*Text provided*:
[PATCH -next 1/5] md/raid5: don't allow replacement while reshape is not done

Yu Kuai posted 5 patches 2 years, 9 months ago
[PATCH -next 1/5] md/raid5: don't allow replacement while reshape is not done
Posted by Yu Kuai 2 years, 9 months ago
From: Yu Kuai <yukuai3@huawei.com>

Set rdev replacement has but not only two conditions:

1) MD_RECOVERY_RUNNING is not set;
2) rdev nr_pending is 0;

If reshape is interrupted(for example, echo frozen to sync_action), then
rdev replacement can be set. It's safe because reshape is always prior to
resync in md_check_recovery(). However, if system reboots, then kernel will
complain cannot handle concurrent replacement and reshape and this array
is not able to assemble anymore.

Fix this problem by don't allow replacement until reshape is done.

Reported-by: Peter Neuwirth <reddunur@online.de>
Link: https://lore.kernel.org/linux-raid/e2f96772-bfbc-f43b-6da1-f520e5164536@online.de/
Signed-off-by: Yu Kuai <yukuai3@huawei.com>
---
 drivers/md/raid5.c | 1 +
 1 file changed, 1 insertion(+)

diff --git a/drivers/md/raid5.c b/drivers/md/raid5.c
index a58507a4345d..bd3b535c0739 100644
--- a/drivers/md/raid5.c
+++ b/drivers/md/raid5.c
@@ -8378,6 +8378,7 @@ static int raid5_add_disk(struct mddev *mddev, struct md_rdev *rdev)
 		p = conf->disks + disk;
 		tmp = rdev_mdlock_deref(mddev, p->rdev);
 		if (test_bit(WantReplacement, &tmp->flags) &&
+		    mddev->reshape_position == MaxSector &&
 		    p->replacement == NULL) {
 			clear_bit(In_sync, &rdev->flags);
 			set_bit(Replacement, &rdev->flags);
-- 
2.39.2
Re: [PATCH -next 1/5] md/raid5: don't allow replacement while reshape is not done
Posted by Song Liu 2 years, 8 months ago
On Thu, May 11, 2023 at 6:59 PM Yu Kuai <yukuai1@huaweicloud.com> wrote:
>
> From: Yu Kuai <yukuai3@huawei.com>
>
> Set rdev replacement has but not only two conditions:
>
> 1) MD_RECOVERY_RUNNING is not set;
> 2) rdev nr_pending is 0;

The above is confusing. I updated it and applied the set to md-next.
Please let me know if it looks good.

Thanks,
Song

>
> If reshape is interrupted(for example, echo frozen to sync_action), then
> rdev replacement can be set. It's safe because reshape is always prior to
> resync in md_check_recovery(). However, if system reboots, then kernel will
> complain cannot handle concurrent replacement and reshape and this array
> is not able to assemble anymore.

*What you need to do*:
Reproduce word for word the stretch of the md/raid5 patch thread above from "Reported-by: Peter Neuwirth" through "struct md_rdev *rdev)".

*Supplied material*:
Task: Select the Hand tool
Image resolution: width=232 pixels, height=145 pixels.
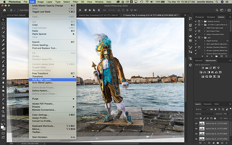Action: [x=3, y=108]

*Exercise response*:
Reported-by: Peter Neuwirth <reddunur@online.de>
Link: https://lore.kernel.org/linux-raid/e2f96772-bfbc-f43b-6da1-f520e5164536@online.de/
Signed-off-by: Yu Kuai <yukuai3@huawei.com>
---
 drivers/md/raid5.c | 1 +
 1 file changed, 1 insertion(+)

diff --git a/drivers/md/raid5.c b/drivers/md/raid5.c
index a58507a4345d..bd3b535c0739 100644
--- a/drivers/md/raid5.c
+++ b/drivers/md/raid5.c
@@ -8378,6 +8378,7 @@ static int raid5_add_disk(struct mddev *mddev, struct md_rdev *rdev)